[Opening EXERCISE DATA section]
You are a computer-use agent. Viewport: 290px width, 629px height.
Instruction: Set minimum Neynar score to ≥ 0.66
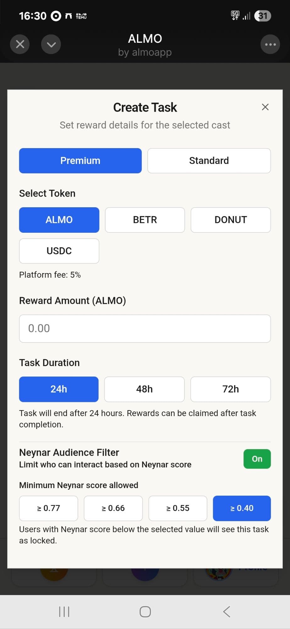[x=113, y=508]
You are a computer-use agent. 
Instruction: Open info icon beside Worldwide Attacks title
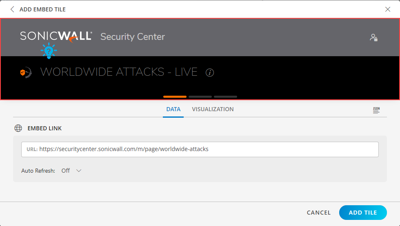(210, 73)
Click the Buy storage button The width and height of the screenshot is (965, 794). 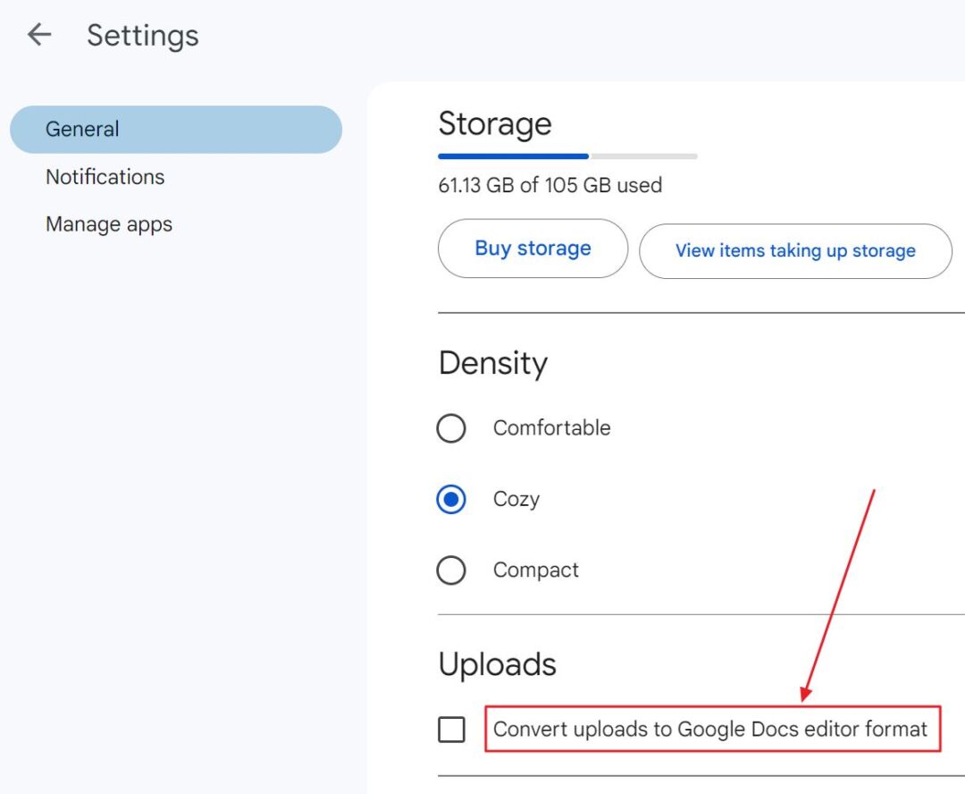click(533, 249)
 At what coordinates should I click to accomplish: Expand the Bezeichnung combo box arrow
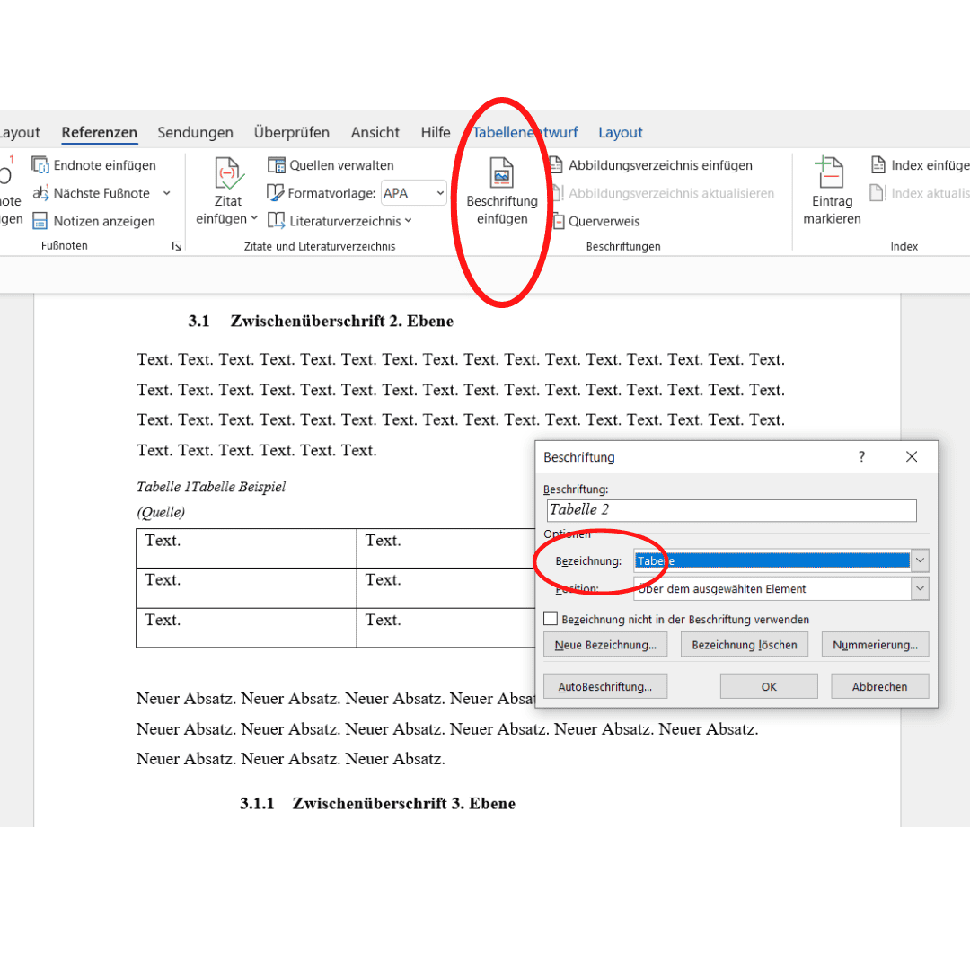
[Closing EXERCISE DATA section]
[Opening EXERCISE DATA section]
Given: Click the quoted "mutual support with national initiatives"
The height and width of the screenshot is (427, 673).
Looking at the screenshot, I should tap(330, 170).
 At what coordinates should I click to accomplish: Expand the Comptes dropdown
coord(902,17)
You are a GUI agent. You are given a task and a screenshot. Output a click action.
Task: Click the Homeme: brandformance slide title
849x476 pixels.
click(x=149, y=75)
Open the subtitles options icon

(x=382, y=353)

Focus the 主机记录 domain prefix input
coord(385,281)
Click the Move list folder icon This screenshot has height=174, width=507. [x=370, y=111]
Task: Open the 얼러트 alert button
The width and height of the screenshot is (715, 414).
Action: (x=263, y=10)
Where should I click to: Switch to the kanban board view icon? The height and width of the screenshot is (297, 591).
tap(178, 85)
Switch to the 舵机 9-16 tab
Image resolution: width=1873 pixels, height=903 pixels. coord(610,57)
[Closing EXERCISE DATA section]
| TASK BRIEF |
For this data, state how many lines include the word "computer", with nothing added.

| RESPONSE TO THIS TASK |
2